Arthur C. Clarke Scientist and Author
In November of 1926, Henry Johnston (above) won the Governorship with 56% of the votes. He was a “slim, long-nosed lawyer, with dark-rimmed spectacles”, a bookish moralist, given to long rambling speeches on Biblical proverbs and reincarnation. He was “intolerant of opponents, (and) seemed blind to weak friends” .Henry and his wife Ethel attended seances with his close friend, appeals court Judge James Armstrong, who Governor Johnston put on the public payroll in January of 1927 to provide the new Governor with astrological advice on all things political, such as the most prescient hour to sign bills into law. And then Henry hired Judge Armstrong's niece as Oklahoma's first gubernatorial confidential executive secretary.
John Kenneth Galbraith Economist
Her name was Mrs. Oliver O. “Mamie” Hammonds. The “small, attractive, dark-haired” and “formidable” Mamie had been a Democratic worker for years, and a successful oil well wildcat-er in her own right.. As the Governor's secretary, she took dictation, typed, screened the Governor's visitors and, to save money, astral-projected across the state's 68,595 square miles to do background checks on job applicants.
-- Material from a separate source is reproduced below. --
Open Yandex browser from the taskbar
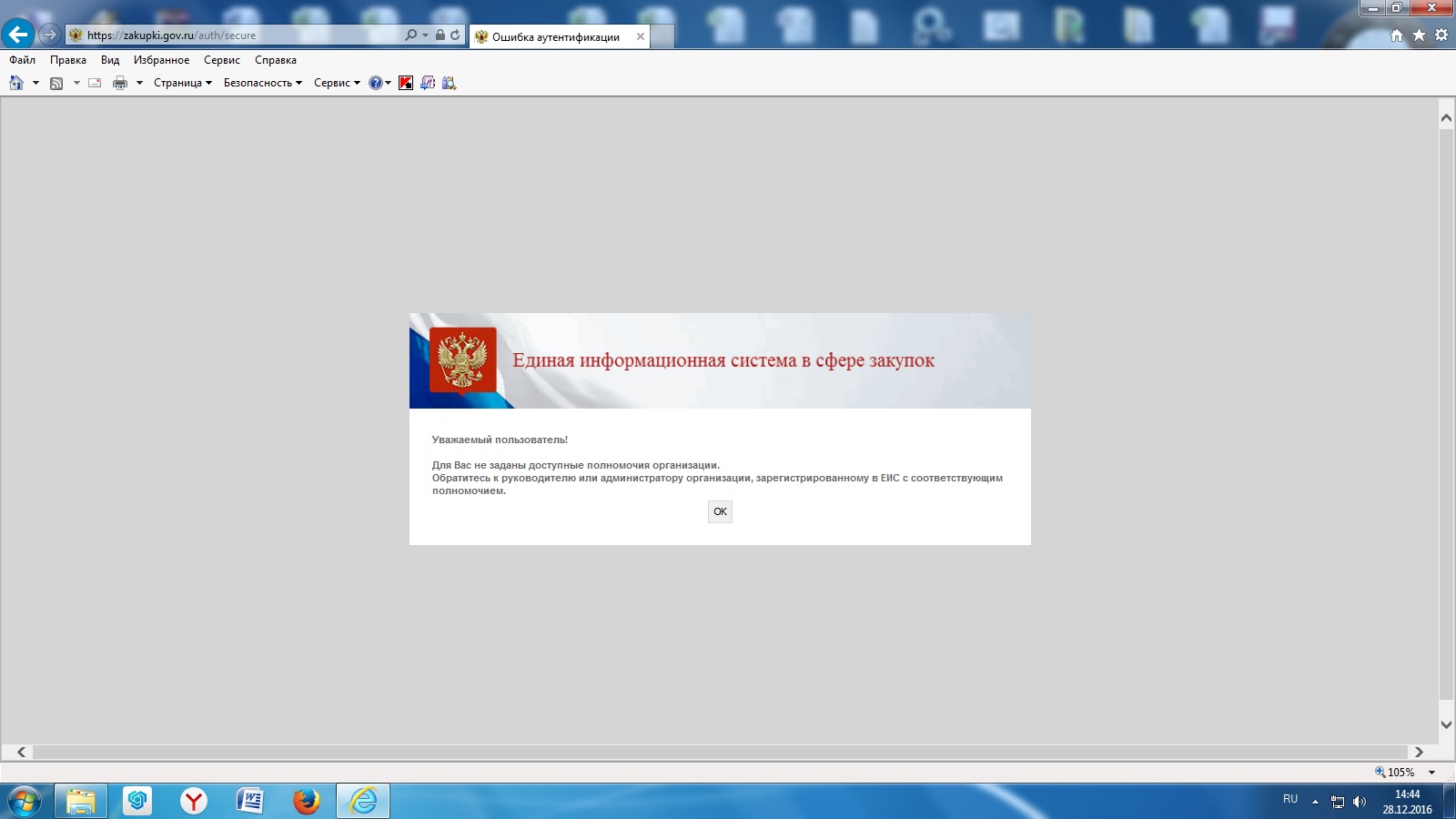The width and height of the screenshot is (1456, 819). (x=194, y=801)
She was also in the Klan's woman's auxiliary,. But it was not Mamie's affection for the supernatural which initially drove the legislature batty, but according to a reporter for the Daily Oklahoman, it was because “She controlled the door to the governor. Legislators, friends, and supporters...found themselves unable to see the governor unless she acquiesced.” This irritation simmered during the first legislative session, and then rose to a boil during the summer break because of the deep systemic corruption of Oklahoma's government.
“Millionaires don't have astrologers, billionaires do.”
J.P. Morgan. Banker, ego maniac
Under the state's compromise constitution, each of Oklahoma's 77 counties was ruled by an elected three member council, with absolute power, setting salaries and awarding contracts for construction and maintenance for all county property. The graft was so ingrained that a county commissioner who required only a 10% kickback on contracts was hailed as “a model public servant”. To protect this system, Oklahoma violated their own constitution by refusing to redraw Congressional districts for sixty years. Graft and lethargy was part of the reason the state Capitol building (above) in Oklahoma City, still lacked a dome a decade after all other construction was completed. It would not get one until 2002. Of course none of this prevented Oklahoma hypocrites from asserting their moral superiority over the rest of America.
“Horoscopes are nothing more than a mass cultural delusion that the sun's apparent position relative to arbitrarily defined constellations at the time of your birth somehow affects your personality.”
Dr. Sheldon Cooper Sitcom physicist
Above this swamp of graft the state created a five member commission to build highways. Both of the new commissioners Governor Johnston appointed were members of the KKK, and they hired further Klan members. That weakened Johnston's support from Catholics, making him vulnerable. He was not helped by his procrastinating. He almost seemed bent on self destruction, “by turns spectacular and pathetic.” But it was Johnston's insistence that concrete be used in highway construction - as opposed to asphalt, which Oklahoma was swimming in - Oklahoma oil hit its peak production level in 1927 (above), at 278 million barrels – that really set the boil to roiling.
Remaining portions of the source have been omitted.